(Supplied entries)

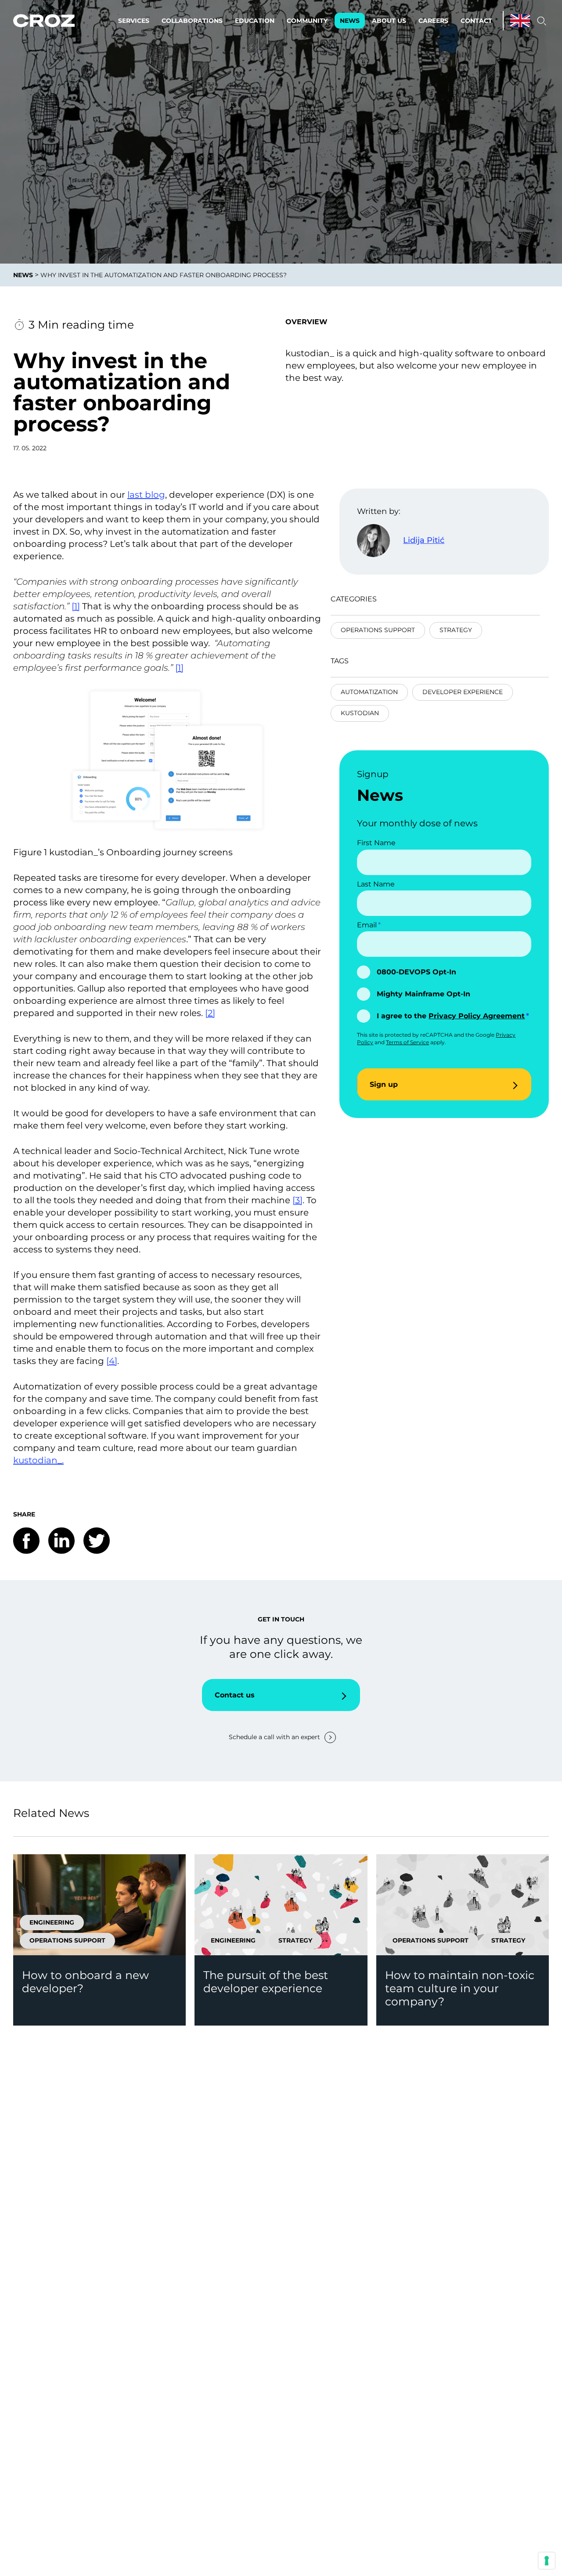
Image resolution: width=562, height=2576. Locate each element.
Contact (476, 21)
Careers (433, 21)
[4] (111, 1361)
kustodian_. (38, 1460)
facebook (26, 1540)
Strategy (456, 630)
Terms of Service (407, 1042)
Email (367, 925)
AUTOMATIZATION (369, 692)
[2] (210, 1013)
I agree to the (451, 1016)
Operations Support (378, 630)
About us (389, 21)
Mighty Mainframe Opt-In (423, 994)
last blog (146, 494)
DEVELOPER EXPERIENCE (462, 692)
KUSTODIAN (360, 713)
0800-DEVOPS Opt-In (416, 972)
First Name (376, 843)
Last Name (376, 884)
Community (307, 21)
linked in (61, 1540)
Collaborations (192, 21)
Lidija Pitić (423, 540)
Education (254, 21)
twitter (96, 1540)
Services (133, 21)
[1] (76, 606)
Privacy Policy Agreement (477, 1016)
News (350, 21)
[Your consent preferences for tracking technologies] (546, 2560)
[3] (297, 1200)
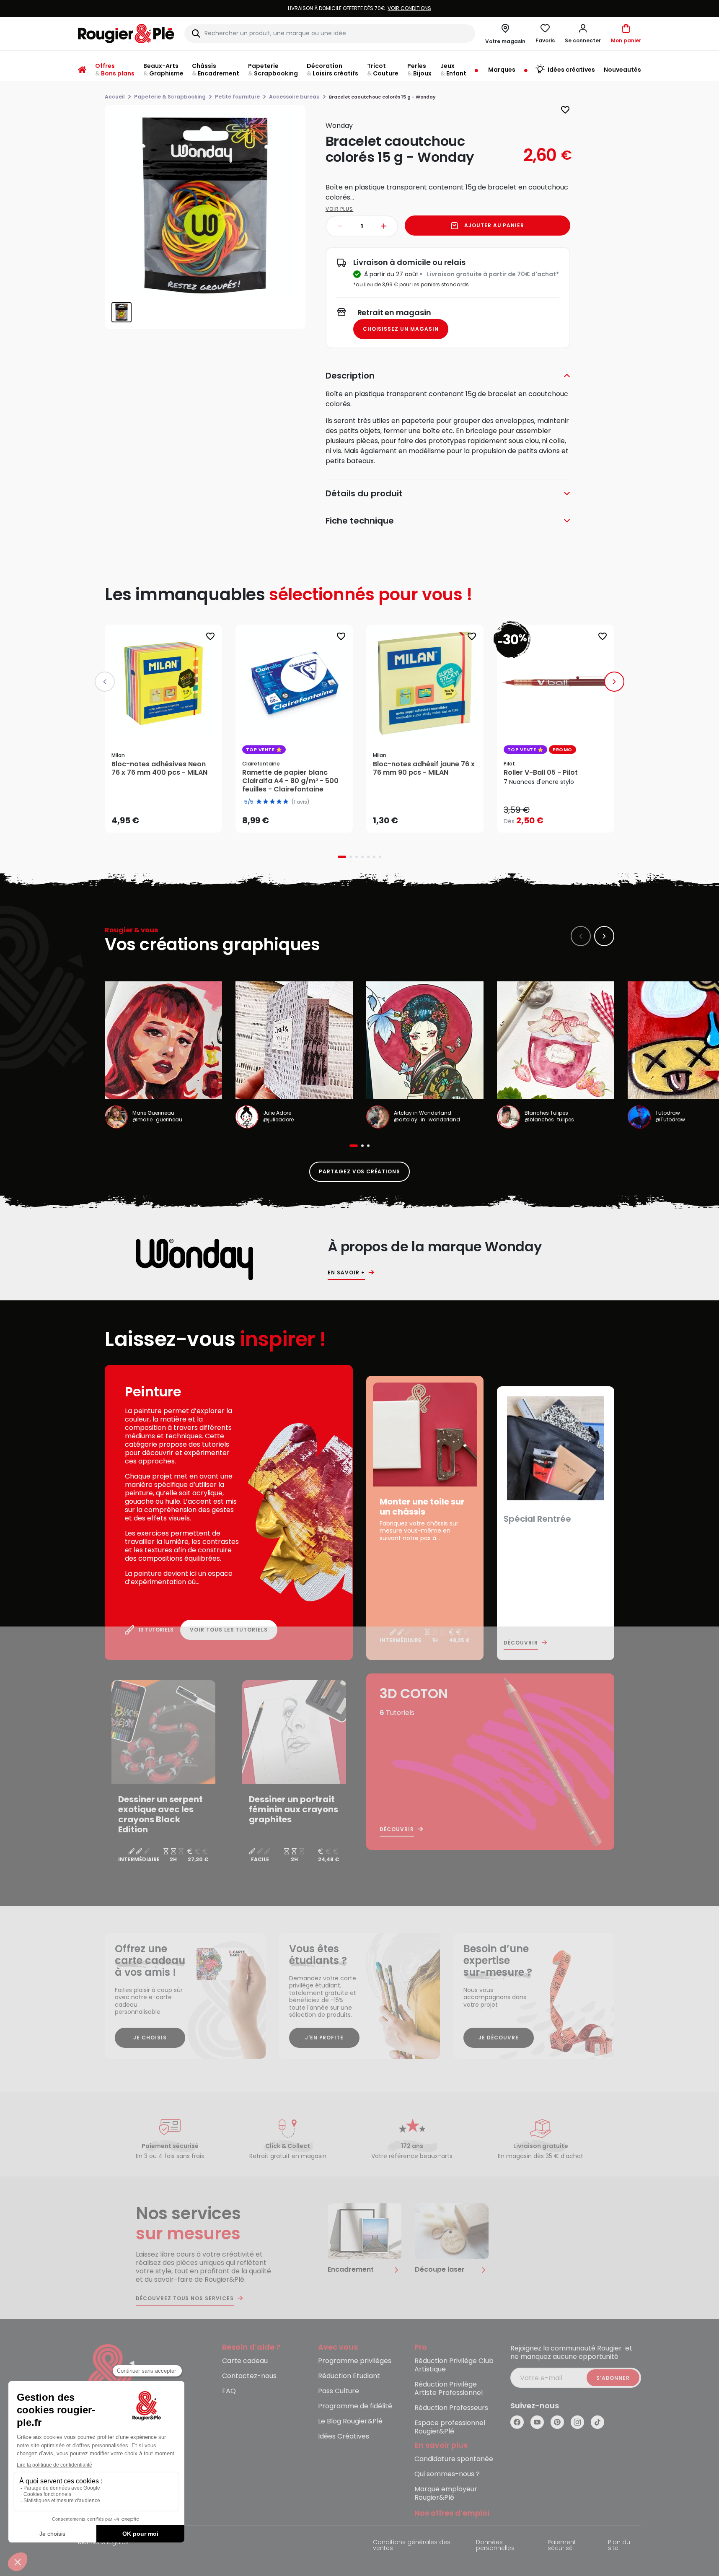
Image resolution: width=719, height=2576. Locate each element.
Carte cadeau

(End Supplied entries)
(Supplied entries)

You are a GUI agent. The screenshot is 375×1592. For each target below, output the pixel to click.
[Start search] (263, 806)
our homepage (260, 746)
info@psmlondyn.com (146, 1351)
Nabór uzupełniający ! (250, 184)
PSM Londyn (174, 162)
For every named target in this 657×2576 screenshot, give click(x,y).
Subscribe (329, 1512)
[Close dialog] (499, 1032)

(End Supplied entries)

Look through the records above for the string "element", then copy every line that has it.

Finished exercise:
Image resolution: width=562, height=2576. Locate each element.
Image resolution: width=719, height=2576. Locate each element.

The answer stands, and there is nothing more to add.